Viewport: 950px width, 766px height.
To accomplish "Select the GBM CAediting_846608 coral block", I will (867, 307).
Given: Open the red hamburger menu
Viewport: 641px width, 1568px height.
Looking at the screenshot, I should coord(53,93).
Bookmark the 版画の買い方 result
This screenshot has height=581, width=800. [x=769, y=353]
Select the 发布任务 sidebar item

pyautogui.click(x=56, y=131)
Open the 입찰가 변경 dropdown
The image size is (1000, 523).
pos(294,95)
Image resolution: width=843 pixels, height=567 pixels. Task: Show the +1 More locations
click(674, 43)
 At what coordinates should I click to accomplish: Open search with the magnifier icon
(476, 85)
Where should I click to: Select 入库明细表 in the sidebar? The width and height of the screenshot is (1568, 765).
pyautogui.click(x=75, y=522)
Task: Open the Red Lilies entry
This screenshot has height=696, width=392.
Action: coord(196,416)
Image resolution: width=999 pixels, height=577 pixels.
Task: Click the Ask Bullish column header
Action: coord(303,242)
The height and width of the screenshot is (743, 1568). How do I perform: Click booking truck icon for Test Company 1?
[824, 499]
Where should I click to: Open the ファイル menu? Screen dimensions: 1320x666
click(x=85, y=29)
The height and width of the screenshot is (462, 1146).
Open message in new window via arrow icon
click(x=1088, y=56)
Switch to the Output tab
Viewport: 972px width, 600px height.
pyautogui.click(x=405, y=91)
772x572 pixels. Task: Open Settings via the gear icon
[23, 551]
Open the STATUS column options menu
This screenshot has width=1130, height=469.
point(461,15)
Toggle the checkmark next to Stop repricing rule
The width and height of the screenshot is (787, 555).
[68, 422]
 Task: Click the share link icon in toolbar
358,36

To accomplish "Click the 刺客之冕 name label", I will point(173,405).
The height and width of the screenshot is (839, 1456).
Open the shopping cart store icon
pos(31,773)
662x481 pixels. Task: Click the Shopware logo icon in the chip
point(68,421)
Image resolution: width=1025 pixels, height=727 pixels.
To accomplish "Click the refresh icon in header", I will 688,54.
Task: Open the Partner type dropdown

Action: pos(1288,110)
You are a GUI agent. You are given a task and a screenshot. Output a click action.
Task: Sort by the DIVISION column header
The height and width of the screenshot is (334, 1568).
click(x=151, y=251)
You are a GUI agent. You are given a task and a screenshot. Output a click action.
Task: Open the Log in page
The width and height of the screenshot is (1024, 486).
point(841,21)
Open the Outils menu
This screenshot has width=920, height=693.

———

*Task to complete*
In the listing above, locate the line with "The height and width of the screenshot is (839, 1456)." and the line with "Task: Sort by the DIVISION column header", then extract exactly those lines and every line between them, and nothing more.

*Result*
The height and width of the screenshot is (839, 1456).
Open the shopping cart store icon
pos(31,773)
662x481 pixels. Task: Click the Shopware logo icon in the chip
point(68,421)
Image resolution: width=1025 pixels, height=727 pixels.
To accomplish "Click the refresh icon in header", I will 688,54.
Task: Open the Partner type dropdown

Action: pos(1288,110)
You are a GUI agent. You are given a task and a screenshot. Output a click action.
Task: Sort by the DIVISION column header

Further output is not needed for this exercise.